[Extracted records]
- Opening Delimiter -

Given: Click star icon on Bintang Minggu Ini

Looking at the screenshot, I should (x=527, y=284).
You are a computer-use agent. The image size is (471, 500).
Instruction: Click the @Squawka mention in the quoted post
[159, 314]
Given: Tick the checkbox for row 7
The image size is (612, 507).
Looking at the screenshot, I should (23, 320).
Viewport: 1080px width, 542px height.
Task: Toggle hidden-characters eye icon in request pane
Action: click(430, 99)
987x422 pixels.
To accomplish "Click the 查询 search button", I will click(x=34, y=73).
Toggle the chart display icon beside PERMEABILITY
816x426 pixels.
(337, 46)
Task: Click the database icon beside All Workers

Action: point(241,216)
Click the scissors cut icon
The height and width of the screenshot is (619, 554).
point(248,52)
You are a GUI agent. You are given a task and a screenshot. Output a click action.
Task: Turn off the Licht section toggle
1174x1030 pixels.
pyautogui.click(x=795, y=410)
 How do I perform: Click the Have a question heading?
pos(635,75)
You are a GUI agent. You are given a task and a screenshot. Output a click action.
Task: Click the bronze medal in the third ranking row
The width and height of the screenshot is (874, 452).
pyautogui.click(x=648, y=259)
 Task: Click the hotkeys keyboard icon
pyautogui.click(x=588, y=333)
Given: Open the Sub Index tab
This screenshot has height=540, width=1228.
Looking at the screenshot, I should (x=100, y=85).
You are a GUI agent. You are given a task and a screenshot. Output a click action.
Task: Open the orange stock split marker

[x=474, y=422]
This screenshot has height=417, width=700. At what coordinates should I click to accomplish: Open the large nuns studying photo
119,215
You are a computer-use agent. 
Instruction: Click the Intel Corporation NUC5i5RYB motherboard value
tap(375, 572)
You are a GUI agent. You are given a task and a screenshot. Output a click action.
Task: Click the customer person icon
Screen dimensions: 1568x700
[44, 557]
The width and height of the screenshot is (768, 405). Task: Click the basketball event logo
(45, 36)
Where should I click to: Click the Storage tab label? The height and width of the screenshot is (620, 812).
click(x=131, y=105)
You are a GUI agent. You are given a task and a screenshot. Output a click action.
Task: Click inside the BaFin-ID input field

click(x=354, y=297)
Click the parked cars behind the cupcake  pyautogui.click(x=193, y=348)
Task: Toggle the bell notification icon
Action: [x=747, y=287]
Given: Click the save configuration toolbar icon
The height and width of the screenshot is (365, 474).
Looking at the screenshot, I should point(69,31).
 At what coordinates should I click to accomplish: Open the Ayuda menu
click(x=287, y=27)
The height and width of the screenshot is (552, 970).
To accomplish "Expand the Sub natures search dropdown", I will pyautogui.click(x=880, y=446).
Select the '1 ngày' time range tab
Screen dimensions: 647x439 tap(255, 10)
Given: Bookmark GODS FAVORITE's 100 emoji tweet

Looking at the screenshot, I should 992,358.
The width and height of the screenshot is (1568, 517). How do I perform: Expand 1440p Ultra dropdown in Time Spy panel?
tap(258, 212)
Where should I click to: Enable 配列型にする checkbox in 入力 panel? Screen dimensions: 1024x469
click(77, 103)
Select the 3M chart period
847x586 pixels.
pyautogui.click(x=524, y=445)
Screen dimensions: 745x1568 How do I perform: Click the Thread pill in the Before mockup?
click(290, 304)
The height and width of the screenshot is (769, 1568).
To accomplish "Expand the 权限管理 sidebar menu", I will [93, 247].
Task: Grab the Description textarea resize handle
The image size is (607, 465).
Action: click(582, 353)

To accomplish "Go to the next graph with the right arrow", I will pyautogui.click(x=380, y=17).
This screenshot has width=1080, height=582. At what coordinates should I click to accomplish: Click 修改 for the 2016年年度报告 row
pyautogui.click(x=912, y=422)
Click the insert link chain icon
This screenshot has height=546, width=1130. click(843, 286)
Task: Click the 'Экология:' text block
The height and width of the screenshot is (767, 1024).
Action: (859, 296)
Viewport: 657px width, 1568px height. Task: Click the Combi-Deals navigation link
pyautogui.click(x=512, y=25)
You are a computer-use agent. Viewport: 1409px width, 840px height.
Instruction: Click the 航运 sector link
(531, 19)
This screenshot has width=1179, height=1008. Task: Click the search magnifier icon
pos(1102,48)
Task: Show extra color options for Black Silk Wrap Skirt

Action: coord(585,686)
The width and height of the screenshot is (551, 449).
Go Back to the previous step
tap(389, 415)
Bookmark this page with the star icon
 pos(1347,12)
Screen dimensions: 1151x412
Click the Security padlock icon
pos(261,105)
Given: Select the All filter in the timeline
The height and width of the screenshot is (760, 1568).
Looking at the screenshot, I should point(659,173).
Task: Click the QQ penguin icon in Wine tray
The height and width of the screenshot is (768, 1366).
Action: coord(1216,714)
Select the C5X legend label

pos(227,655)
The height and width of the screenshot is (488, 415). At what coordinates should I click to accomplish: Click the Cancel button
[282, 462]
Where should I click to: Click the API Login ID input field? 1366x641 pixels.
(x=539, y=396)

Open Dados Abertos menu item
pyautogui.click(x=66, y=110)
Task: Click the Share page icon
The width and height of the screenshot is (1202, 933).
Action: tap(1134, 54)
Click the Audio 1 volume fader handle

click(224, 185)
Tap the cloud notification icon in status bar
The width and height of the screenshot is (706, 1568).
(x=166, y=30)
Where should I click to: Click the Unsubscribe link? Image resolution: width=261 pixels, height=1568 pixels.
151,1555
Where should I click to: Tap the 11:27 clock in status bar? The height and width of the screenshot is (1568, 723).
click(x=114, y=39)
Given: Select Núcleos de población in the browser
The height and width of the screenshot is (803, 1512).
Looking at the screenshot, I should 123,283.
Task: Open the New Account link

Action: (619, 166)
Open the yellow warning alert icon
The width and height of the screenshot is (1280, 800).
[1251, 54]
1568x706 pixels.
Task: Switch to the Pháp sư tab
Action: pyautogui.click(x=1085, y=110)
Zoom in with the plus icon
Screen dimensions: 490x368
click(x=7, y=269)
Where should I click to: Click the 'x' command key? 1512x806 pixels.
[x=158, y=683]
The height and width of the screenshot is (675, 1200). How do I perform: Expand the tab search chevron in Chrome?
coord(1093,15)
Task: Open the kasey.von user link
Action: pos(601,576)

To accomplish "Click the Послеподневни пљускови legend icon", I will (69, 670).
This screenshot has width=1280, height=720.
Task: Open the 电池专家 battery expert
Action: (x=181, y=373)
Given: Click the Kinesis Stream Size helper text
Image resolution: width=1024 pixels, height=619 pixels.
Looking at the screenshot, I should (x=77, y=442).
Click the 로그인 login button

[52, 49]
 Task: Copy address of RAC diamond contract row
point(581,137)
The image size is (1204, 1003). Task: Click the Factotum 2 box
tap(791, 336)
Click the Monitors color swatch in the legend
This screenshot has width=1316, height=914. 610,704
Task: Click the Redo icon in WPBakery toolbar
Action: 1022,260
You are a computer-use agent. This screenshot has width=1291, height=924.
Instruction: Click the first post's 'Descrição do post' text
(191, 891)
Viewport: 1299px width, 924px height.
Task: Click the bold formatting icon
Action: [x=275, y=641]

- Closing Delimiter -

Output the data above without altering a line.

### Reply
Given: Click star icon on Bintang Minggu Ini

Looking at the screenshot, I should (x=527, y=284).
You are a computer-use agent. The image size is (471, 500).
Instruction: Click the @Squawka mention in the quoted post
[159, 314]
Given: Tick the checkbox for row 7
The image size is (612, 507).
Looking at the screenshot, I should (23, 320).
Viewport: 1080px width, 542px height.
Task: Toggle hidden-characters eye icon in request pane
Action: click(430, 99)
987x422 pixels.
To accomplish "Click the 查询 search button", I will click(x=34, y=73).
Toggle the chart display icon beside PERMEABILITY
816x426 pixels.
(337, 46)
Task: Click the database icon beside All Workers

Action: point(241,216)
Click the scissors cut icon
The height and width of the screenshot is (619, 554).
point(248,52)
You are a GUI agent. You are given a task and a screenshot. Output a click action.
Task: Turn off the Licht section toggle
1174x1030 pixels.
pyautogui.click(x=795, y=410)
 How do I perform: Click the Have a question heading?
pos(635,75)
You are a GUI agent. You are given a task and a screenshot. Output a click action.
Task: Click the bronze medal in the third ranking row
The width and height of the screenshot is (874, 452).
pyautogui.click(x=648, y=259)
 Task: Click the hotkeys keyboard icon
pyautogui.click(x=588, y=333)
Given: Open the Sub Index tab
This screenshot has height=540, width=1228.
Looking at the screenshot, I should (x=100, y=85).
You are a GUI agent. You are given a task and a screenshot. Output a click action.
Task: Open the orange stock split marker

[x=474, y=422]
This screenshot has height=417, width=700. At what coordinates should I click to accomplish: Open the large nuns studying photo
119,215
You are a computer-use agent. 
Instruction: Click the Intel Corporation NUC5i5RYB motherboard value
tap(375, 572)
You are a GUI agent. You are given a task and a screenshot. Output a click action.
Task: Click the customer person icon
Screen dimensions: 1568x700
[44, 557]
The width and height of the screenshot is (768, 405). Task: Click the basketball event logo
(45, 36)
Where should I click to: Click the Storage tab label? The height and width of the screenshot is (620, 812).
click(x=131, y=105)
You are a GUI agent. You are given a task and a screenshot. Output a click action.
Task: Click inside the BaFin-ID input field

click(x=354, y=297)
Click the parked cars behind the cupcake  pyautogui.click(x=193, y=348)
Task: Toggle the bell notification icon
Action: [x=747, y=287]
Given: Click the save configuration toolbar icon
The height and width of the screenshot is (365, 474).
Looking at the screenshot, I should point(69,31).
 At what coordinates should I click to accomplish: Open the Ayuda menu
click(x=287, y=27)
The height and width of the screenshot is (552, 970).
To accomplish "Expand the Sub natures search dropdown", I will pyautogui.click(x=880, y=446).
Select the '1 ngày' time range tab
Screen dimensions: 647x439 tap(255, 10)
Given: Bookmark GODS FAVORITE's 100 emoji tweet

Looking at the screenshot, I should 992,358.
The width and height of the screenshot is (1568, 517). How do I perform: Expand 1440p Ultra dropdown in Time Spy panel?
tap(258, 212)
Where should I click to: Enable 配列型にする checkbox in 入力 panel? Screen dimensions: 1024x469
click(77, 103)
Select the 3M chart period
847x586 pixels.
pyautogui.click(x=524, y=445)
Screen dimensions: 745x1568 How do I perform: Click the Thread pill in the Before mockup?
click(290, 304)
The height and width of the screenshot is (769, 1568).
To accomplish "Expand the 权限管理 sidebar menu", I will [93, 247].
Task: Grab the Description textarea resize handle
The image size is (607, 465).
Action: click(582, 353)

To accomplish "Go to the next graph with the right arrow", I will pyautogui.click(x=380, y=17).
This screenshot has width=1080, height=582. At what coordinates should I click to accomplish: Click 修改 for the 2016年年度报告 row
pyautogui.click(x=912, y=422)
Click the insert link chain icon
This screenshot has height=546, width=1130. click(843, 286)
Task: Click the 'Экология:' text block
The height and width of the screenshot is (767, 1024).
Action: (859, 296)
Viewport: 657px width, 1568px height. Task: Click the Combi-Deals navigation link
pyautogui.click(x=512, y=25)
You are a computer-use agent. Viewport: 1409px width, 840px height.
Instruction: Click the 航运 sector link
(531, 19)
This screenshot has width=1179, height=1008. Task: Click the search magnifier icon
pos(1102,48)
Task: Show extra color options for Black Silk Wrap Skirt

Action: coord(585,686)
The width and height of the screenshot is (551, 449).
Go Back to the previous step
tap(389, 415)
Bookmark this page with the star icon
 pos(1347,12)
Screen dimensions: 1151x412
Click the Security padlock icon
pos(261,105)
Given: Select the All filter in the timeline
The height and width of the screenshot is (760, 1568).
Looking at the screenshot, I should point(659,173).
Task: Click the QQ penguin icon in Wine tray
The height and width of the screenshot is (768, 1366).
Action: coord(1216,714)
Select the C5X legend label

pos(227,655)
The height and width of the screenshot is (488, 415). At what coordinates should I click to accomplish: Click the Cancel button
[282, 462]
Where should I click to: Click the API Login ID input field? 1366x641 pixels.
(x=539, y=396)

Open Dados Abertos menu item
pyautogui.click(x=66, y=110)
Task: Click the Share page icon
The width and height of the screenshot is (1202, 933).
Action: tap(1134, 54)
Click the Audio 1 volume fader handle

click(224, 185)
Tap the cloud notification icon in status bar
The width and height of the screenshot is (706, 1568).
(x=166, y=30)
Where should I click to: Click the Unsubscribe link? Image resolution: width=261 pixels, height=1568 pixels.
151,1555
Where should I click to: Tap the 11:27 clock in status bar? The height and width of the screenshot is (1568, 723).
click(x=114, y=39)
Given: Select Núcleos de población in the browser
The height and width of the screenshot is (803, 1512).
Looking at the screenshot, I should 123,283.
Task: Open the New Account link

Action: (619, 166)
Open the yellow warning alert icon
The width and height of the screenshot is (1280, 800).
[1251, 54]
1568x706 pixels.
Task: Switch to the Pháp sư tab
Action: pyautogui.click(x=1085, y=110)
Zoom in with the plus icon
Screen dimensions: 490x368
click(x=7, y=269)
Where should I click to: Click the 'x' command key? 1512x806 pixels.
[x=158, y=683]
The height and width of the screenshot is (675, 1200). How do I perform: Expand the tab search chevron in Chrome?
coord(1093,15)
Task: Open the kasey.von user link
Action: pos(601,576)

To accomplish "Click the Послеподневни пљускови legend icon", I will (69, 670).
This screenshot has width=1280, height=720.
Task: Open the 电池专家 battery expert
Action: (x=181, y=373)
Given: Click the Kinesis Stream Size helper text
Image resolution: width=1024 pixels, height=619 pixels.
Looking at the screenshot, I should (x=77, y=442).
Click the 로그인 login button

[52, 49]
 Task: Copy address of RAC diamond contract row
point(581,137)
The image size is (1204, 1003). Task: Click the Factotum 2 box
tap(791, 336)
Click the Monitors color swatch in the legend
This screenshot has width=1316, height=914. 610,704
Task: Click the Redo icon in WPBakery toolbar
Action: 1022,260
You are a computer-use agent. This screenshot has width=1291, height=924.
Instruction: Click the first post's 'Descrição do post' text
(191, 891)
Viewport: 1299px width, 924px height.
Task: Click the bold formatting icon
Action: [x=275, y=641]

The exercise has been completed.